··· Records for processing ···
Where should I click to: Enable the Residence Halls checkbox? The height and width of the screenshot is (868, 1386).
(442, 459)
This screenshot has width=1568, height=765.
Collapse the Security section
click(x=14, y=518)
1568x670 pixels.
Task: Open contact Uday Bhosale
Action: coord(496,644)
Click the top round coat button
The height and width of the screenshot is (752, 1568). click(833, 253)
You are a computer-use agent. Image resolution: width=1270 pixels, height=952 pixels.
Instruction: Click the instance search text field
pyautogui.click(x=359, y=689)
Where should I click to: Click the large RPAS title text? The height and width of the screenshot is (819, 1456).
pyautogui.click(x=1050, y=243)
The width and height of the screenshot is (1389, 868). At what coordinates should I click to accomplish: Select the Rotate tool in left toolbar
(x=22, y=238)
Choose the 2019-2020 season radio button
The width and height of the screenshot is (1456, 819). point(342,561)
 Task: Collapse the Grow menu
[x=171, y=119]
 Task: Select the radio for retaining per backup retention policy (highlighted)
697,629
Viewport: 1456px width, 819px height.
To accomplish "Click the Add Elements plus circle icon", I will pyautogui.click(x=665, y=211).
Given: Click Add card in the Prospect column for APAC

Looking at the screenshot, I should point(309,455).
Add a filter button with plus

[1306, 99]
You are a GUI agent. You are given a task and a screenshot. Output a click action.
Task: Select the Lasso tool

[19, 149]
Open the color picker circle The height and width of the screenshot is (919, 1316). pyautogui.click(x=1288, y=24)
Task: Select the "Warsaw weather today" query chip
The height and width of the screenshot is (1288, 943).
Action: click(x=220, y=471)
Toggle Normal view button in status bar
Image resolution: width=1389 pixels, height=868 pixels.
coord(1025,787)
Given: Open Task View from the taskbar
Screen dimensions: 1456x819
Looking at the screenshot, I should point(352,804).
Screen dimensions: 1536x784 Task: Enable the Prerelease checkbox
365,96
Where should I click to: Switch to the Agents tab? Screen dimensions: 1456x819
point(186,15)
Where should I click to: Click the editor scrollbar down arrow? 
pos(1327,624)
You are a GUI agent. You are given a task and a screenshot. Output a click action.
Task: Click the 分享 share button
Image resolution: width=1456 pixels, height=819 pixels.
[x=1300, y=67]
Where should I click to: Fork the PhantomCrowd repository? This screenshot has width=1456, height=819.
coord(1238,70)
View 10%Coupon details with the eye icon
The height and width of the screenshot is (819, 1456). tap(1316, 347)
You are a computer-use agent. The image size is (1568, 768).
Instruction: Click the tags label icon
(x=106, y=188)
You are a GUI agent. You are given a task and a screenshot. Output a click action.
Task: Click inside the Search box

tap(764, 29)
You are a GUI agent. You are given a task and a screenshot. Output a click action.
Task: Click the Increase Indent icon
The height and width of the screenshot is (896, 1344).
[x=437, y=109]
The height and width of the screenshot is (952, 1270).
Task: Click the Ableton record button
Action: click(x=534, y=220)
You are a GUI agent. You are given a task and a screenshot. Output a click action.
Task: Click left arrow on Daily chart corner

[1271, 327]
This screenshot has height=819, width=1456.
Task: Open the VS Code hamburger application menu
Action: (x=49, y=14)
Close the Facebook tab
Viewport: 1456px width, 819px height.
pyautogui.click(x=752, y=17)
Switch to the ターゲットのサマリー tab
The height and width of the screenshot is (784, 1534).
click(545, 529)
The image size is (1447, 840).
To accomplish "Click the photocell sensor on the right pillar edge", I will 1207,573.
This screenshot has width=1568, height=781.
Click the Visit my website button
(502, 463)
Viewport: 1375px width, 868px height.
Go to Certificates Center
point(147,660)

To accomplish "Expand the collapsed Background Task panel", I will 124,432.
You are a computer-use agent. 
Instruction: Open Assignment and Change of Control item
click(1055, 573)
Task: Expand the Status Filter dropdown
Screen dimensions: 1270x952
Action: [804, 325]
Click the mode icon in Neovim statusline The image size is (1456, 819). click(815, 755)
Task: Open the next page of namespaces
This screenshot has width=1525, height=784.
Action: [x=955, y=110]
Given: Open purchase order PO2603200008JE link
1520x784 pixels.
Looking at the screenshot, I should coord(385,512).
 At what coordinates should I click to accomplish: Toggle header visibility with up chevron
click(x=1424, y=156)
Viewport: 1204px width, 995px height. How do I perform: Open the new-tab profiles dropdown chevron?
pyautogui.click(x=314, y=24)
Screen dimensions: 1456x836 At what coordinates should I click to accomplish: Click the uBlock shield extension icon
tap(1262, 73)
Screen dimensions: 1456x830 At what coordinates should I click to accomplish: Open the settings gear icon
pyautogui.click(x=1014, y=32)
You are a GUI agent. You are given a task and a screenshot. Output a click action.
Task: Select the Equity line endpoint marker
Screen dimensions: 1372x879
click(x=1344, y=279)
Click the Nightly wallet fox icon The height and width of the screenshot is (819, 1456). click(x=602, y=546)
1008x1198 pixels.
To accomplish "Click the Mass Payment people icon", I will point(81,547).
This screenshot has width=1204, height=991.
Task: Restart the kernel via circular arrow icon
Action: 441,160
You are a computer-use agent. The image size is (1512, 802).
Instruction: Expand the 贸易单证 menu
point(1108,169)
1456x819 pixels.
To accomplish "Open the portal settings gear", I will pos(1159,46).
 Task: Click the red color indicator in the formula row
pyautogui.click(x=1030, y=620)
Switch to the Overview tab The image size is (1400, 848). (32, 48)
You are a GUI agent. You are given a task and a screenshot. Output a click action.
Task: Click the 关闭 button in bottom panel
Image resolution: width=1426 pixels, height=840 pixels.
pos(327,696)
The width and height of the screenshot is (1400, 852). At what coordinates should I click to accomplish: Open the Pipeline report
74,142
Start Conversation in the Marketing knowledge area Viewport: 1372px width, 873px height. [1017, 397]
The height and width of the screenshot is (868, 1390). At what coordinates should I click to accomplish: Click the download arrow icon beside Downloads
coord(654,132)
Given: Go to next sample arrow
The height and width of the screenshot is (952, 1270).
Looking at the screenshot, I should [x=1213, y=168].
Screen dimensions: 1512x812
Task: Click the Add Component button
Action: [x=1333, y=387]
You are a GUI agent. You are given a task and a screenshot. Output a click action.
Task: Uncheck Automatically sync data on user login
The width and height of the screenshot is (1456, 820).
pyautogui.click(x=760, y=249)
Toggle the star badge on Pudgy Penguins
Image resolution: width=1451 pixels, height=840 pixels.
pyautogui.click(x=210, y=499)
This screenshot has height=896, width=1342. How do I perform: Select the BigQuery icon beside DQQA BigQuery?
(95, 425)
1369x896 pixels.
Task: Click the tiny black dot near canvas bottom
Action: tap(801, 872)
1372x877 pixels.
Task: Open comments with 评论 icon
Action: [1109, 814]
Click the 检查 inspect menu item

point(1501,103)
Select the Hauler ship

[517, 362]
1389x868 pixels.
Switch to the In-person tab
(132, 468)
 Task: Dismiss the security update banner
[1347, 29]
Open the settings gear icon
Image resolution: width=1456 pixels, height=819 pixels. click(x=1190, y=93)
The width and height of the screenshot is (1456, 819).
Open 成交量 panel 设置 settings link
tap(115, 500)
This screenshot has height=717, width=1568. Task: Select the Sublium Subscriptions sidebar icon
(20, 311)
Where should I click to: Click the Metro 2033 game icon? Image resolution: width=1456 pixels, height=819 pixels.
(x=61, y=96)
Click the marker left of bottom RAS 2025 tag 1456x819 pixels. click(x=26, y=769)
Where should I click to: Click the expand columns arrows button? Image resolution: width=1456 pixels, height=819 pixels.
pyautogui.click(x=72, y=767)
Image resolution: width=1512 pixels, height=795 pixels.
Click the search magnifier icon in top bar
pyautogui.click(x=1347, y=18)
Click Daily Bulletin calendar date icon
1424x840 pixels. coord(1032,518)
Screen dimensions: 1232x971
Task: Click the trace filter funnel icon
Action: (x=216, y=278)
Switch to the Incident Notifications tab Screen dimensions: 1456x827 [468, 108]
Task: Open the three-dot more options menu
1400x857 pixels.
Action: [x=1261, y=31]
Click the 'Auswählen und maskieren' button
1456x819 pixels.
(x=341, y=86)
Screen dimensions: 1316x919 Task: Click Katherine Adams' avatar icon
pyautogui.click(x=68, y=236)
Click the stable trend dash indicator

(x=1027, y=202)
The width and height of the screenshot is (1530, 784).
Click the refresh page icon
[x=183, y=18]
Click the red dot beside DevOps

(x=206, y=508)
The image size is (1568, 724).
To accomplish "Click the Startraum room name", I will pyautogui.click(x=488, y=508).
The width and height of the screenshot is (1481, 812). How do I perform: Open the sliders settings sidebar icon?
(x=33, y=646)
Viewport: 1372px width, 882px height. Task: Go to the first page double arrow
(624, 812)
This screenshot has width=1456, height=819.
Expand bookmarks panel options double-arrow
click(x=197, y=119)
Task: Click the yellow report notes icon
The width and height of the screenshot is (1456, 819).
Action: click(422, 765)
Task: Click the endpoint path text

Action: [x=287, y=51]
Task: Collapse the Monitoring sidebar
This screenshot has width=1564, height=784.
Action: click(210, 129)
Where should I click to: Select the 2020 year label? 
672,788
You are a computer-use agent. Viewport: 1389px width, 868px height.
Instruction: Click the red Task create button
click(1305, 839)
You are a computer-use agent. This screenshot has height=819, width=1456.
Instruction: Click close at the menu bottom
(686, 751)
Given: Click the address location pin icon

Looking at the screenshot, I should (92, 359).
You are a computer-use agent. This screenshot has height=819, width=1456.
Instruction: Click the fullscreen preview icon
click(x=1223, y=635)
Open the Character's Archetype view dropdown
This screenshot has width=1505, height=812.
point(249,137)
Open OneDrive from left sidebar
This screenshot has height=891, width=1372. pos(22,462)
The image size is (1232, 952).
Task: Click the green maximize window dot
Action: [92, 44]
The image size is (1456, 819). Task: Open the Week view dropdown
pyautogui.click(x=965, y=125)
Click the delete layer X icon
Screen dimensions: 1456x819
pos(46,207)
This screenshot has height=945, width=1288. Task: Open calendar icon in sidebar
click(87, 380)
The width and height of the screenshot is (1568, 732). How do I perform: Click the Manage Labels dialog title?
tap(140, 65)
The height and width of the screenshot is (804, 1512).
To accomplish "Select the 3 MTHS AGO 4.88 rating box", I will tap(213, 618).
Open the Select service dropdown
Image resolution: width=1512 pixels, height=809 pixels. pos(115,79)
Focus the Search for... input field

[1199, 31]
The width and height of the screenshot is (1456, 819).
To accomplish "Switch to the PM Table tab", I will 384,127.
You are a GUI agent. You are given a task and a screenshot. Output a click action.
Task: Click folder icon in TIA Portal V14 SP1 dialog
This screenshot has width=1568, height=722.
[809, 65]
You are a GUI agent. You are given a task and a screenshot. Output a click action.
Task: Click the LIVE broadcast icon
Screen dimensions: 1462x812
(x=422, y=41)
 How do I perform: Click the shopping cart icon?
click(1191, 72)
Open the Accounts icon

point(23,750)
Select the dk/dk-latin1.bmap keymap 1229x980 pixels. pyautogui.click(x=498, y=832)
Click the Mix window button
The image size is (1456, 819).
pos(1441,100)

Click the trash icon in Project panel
···
*Your instructions*
In the records above, find the line with "This screenshot has height=945, width=1288."; write out exactly that line and each one after it, stopping after the line with "Task: Click the LIVE broadcast icon".

*Task result*
This screenshot has height=945, width=1288. Task: Open calendar icon in sidebar
click(87, 380)
The width and height of the screenshot is (1568, 732). How do I perform: Click the Manage Labels dialog title?
tap(140, 65)
The height and width of the screenshot is (804, 1512).
To accomplish "Select the 3 MTHS AGO 4.88 rating box", I will tap(213, 618).
Open the Select service dropdown
Image resolution: width=1512 pixels, height=809 pixels. pos(115,79)
Focus the Search for... input field

[1199, 31]
The width and height of the screenshot is (1456, 819).
To accomplish "Switch to the PM Table tab", I will 384,127.
You are a GUI agent. You are given a task and a screenshot. Output a click action.
Task: Click folder icon in TIA Portal V14 SP1 dialog
This screenshot has width=1568, height=722.
[809, 65]
You are a GUI agent. You are given a task and a screenshot. Output a click action.
Task: Click the LIVE broadcast icon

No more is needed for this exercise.